- AUFGABEN:
A - Gib aus dem Text über die Yang-Mills-Theorie den Abschnitt von "1954 hatten Yang" bis "Eichgruppen wie SU(n)." wortgetreu wieder.
B - Fasse den Absatz im Seitenauszug, der mit „Die physikalischen Theorien verwendeten Prinzipalbündel“ beginnt, als Stichpunktliste zusammen, ohne seine wesentlichen Fakten wegzulassen.
C - Führe den Text über Yang-Mills-Theorie und Instantonen im Anschluss an seinen letzten Satz weiter.

- SEITENAUSZUG:
Neue Methoden zum Verständnis von Differentialstrukturen kamen dann überraschend aus der mathematischen Physik.

1954 hatten Yang und Mills eine Verallgemeinerung der seit Maxwell bekannten einheitlichen Theorie des Elektromagnetismus vorgeschlagen, mit der die starke und schwache Wechselwirkung beschrieben werden sollte. Während man, etwa in der Quantenelektrodynamik, bisher kommutative Eichgruppen verwendet hatte, ging es nun um nichtkommutative Eichgruppen wie SU(n).

Die physikalischen Theorien verwendeten Prinzipalbündel, deren mathematische Theorie erst entwickelt wurde. Man verglich den Status der Theorie mit dem in den Frühzeiten der Infinitesimalrechnung, als korrekte und verwendbare Ergebnisse erhalten wurden bevor es überhaupt rigorose Definitionen gab. Yang und Mills benutzten die Krümmungsform F eines Prinzipalbündels, um das Wirkungsfunktional als \int \frac{1}{4}Spur(*F\wedge F) zu definieren, also als L2-Norm der Krümmungsform. Mit dem Prinzip der kleinsten Wirkungen bekommt man eine Gleichung für die Krümmungsform. Wenn das Prinzipalbündel ein SO(2)-Bündel ist, bekommt man die linearen Gleichungen des Elektromagnetismus, aber für SU(n)-Bündel erhält man die nichtlineare Gleichung d*F=0. Die Zusammenhänge, deren Krümmungsform diese Gleichung löst, nennt man Instantonen.

- BEREITGESTELLTES MATERIAL:
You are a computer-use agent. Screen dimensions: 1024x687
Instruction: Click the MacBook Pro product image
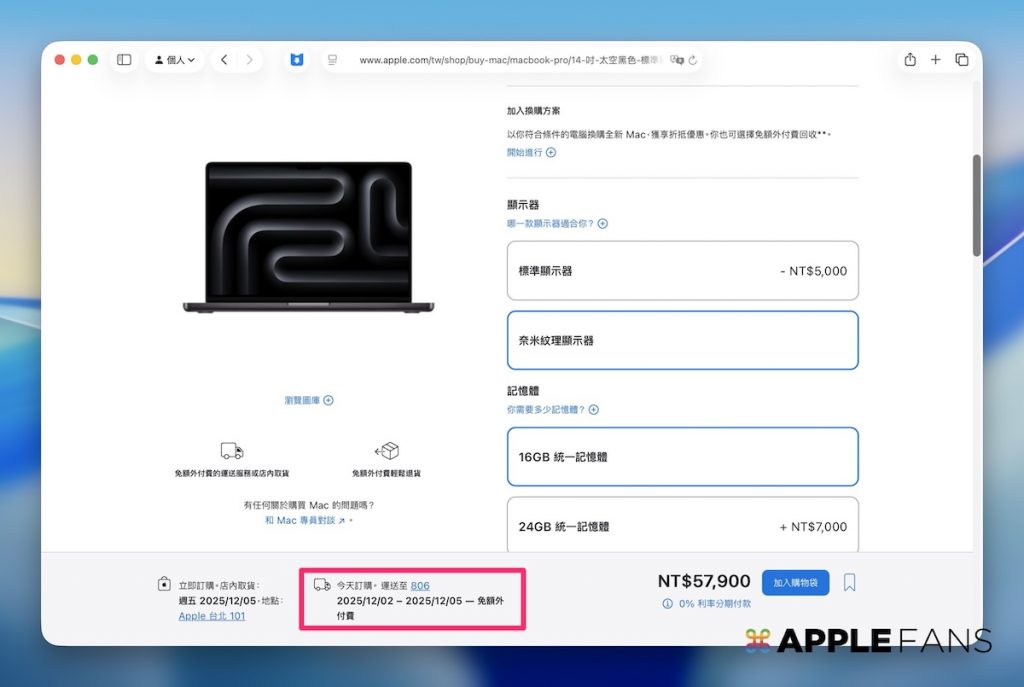coord(308,237)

- LÖSUNGEN:
A -
1954 hatten Yang und Mills eine Verallgemeinerung der seit Maxwell bekannten einheitlichen Theorie des Elektromagnetismus vorgeschlagen, mit der die starke und schwache Wechselwirkung beschrieben werden sollte. Während man, etwa in der Quantenelektrodynamik, bisher kommutative Eichgruppen verwendet hatte, ging es nun um nichtkommutative Eichgruppen wie SU(n).

B -
- Die physikalischen Theorien nutzten Prinzipalbündel, deren mathematische Theorie erst entwickelt wurde.
- Der Stand der Theorie wurde mit den Frühzeiten der Infinitesimalrechnung verglichen, als korrekte und verwendbare Ergebnisse schon vor rigorosen Definitionen vorlagen.
- Yang und Mills definierten das Wirkungsfunktional mithilfe der Krümmungsform F eines Prinzipalbündels als L2-Norm dieser Krümmungsform.
- Aus dem Prinzip der kleinsten Wirkungen folgt eine Gleichung für die Krümmungsform.
- Für SO(2)-Bündel ergeben sich die linearen Gleichungen des Elektromagnetismus, für SU(n)-Bündel die nichtlineare Gleichung d*F=0.
- Zusammenhänge, deren Krümmungsform diese Gleichung löst, heißen Instantonen.

C -
Für SU(2)-Bündel über einer 4-Mannigfaltigkeit kann man den Raum der 2-Formen in die +1- und -1-Eigenräume des *-Operators zerlegen und hat dann eine Zerlegung der Instantonen in selbstduale und anti-selbstduale Instantonen. Wegen der Bianchi-Identität dF=0 folgt aus F=*F oder F=-*F bereits die Gleichung d*F=0. Man kann also die selbstdualen bzw. anti-selbstdualen Instantonen betrachten und hat statt einer Gleichung zweiter Ordnung jetzt Gleichungen erster Ordnung. Ihre Lösungen sind absolute Minima (statt nur kritische Punkte) des Funktionals.

SO(2)-Bündel über M werden durch H2(M;R) klassifiziert, also durch harmonische 2-Formen, die den Eichklassen von Zusammenhängen mit harmonischer Krümmungsform entsprechen. Ähnlich werden SU(2)-Bündel über einer 4-Mannigfaltigkeit wegen π3SU(2)=Z durch die zweite Chern-Klasse c2 in H2(M;R) klassifiziert. Zu jedem solchen SU(2)-Bündel will man dann den Modulraum der Lösungen der Yang-Mills-Gleichung bestimmen.

Mathematiker unterstützten die Physiker bei der Suche nach Lösungen dieser Gleichung. Atiyah, Singer und Hitchin konnten die Dimension des Lösungsraums von F=*F durch eine einfache Anwendung des Indexsatzes bestimmen (in Abhängigkeit von der Chern-Klasse des Bündels und den Betti-Zahlen der zugrundeliegenden Mannigfaltigkeit), was gleichzeitig auch Albert Schwarz in Moskau gelungen war und zur Popularisierung des Atiyah-Singer-Indexsatzes unter mathematischen Physikern beitrug.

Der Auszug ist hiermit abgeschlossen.